Coração sem Medo revela precisamente isso: sociedades emocionalmente adoecidas produzem violências que nenhuma expansão penal consegue resolver isoladamente.
Ao final, permanece uma pergunta perturbadora para o constitucionalismo contemporâneo: quantas vezes o Estado pune comportamentos que ele próprio ajudou historicamente a produzir?

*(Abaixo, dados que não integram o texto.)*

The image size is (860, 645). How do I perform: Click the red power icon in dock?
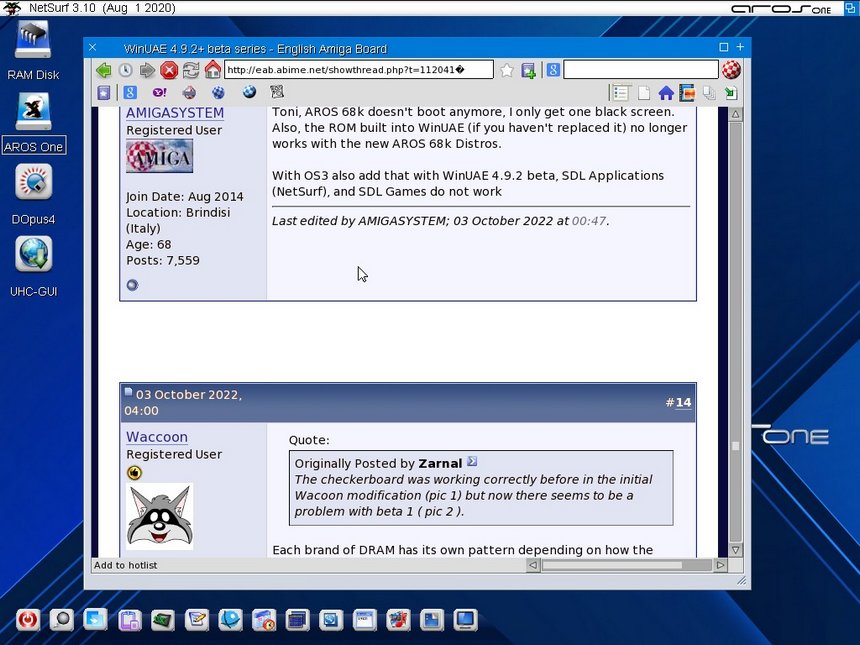29,620
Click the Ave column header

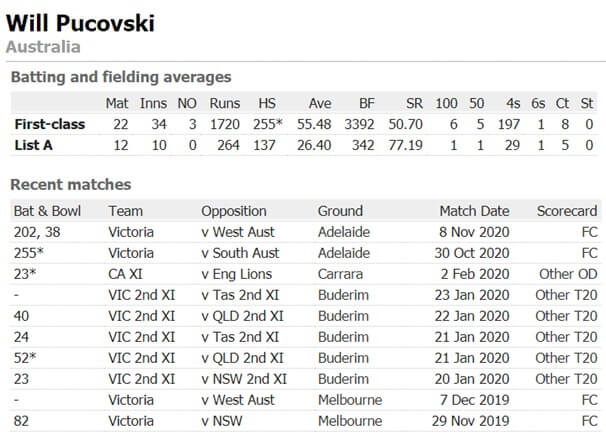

A resposta talvez determine não apenas o futuro da política criminal brasileira, mas a própria credibilidade ética do Direito no século XXI.
Resumo executivo
O artigo analisa os limites da responsabilidade jurídica em contextos de vulnerabilidade estrutural, utilizando Coração sem Medo, de Itamar Vieira Junior, como metáfora interpretativa. Sustenta-se que o Direito brasileiro ainda opera sob paradigma excessivamente racionalista da imputação, desconsiderando impactos neuropsicológicos do trauma e da precariedade afetiva. A pesquisa integra Direito, Psicologia, Psiquiatria, Filosofia e Literatura, utilizando dados empíricos oficiais, jurisprudência do STF/STJ e análise comparada internacional. A tese propõe paradigma jurídico-neuroafetivo de responsabilização proporcional, capaz de reconhecer condicionamentos estruturais sem dissolver autonomia individual. A conclusão defende que políticas exclusivamente punitivas aprofundam ciclos de violência e comprometem legitimidade institucional do sistema jurídico brasileiro.
Abstract
This article examines the limits of legal responsibility within contexts of structural vulnerability, using Coração sem Medo, by Itamar Vieira Junior, as an interpretative metaphor. The study argues that Brazilian law still operates under an excessively rationalistic paradigm of liability, frequently ignoring neuropsychological impacts of trauma and affective deprivation. The research integrates Law, Psychology, Psychiatry, Philosophy, and Literature through an interdisciplinary methodology grounded in official empirical data, Brazilian Supreme Court precedents, and comparative international analysis. The central thesis proposes a neuroaffective legal paradigm of proportional accountability capable of recognizing structural conditioning without dissolving individual agency. The conclusion argues that exclusively punitive policies intensify cycles of violence and weaken the institutional legitimacy of the Brazilian legal system.
Palavras-chave
Direito Penal; Vulnerabilidade Estrutural; Trauma Psíquico; Responsabilidade Jurídica; Saúde Mental; Neurociência e Direito; Violência Estrutural; Sistema Prisional; Itamar Vieira Junior; Northon Salomão de Oliveira.